◆ **Problem details**
Transcribe, exactly as they appear, only the lines from the one holding "The height and" through the end of the entries below.

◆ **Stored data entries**
====================

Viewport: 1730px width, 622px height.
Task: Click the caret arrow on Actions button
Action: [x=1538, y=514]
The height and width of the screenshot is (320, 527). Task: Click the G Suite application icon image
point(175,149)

====================

◆ **Solution to the problem**
The height and width of the screenshot is (320, 527). Task: Click the G Suite application icon image
point(175,149)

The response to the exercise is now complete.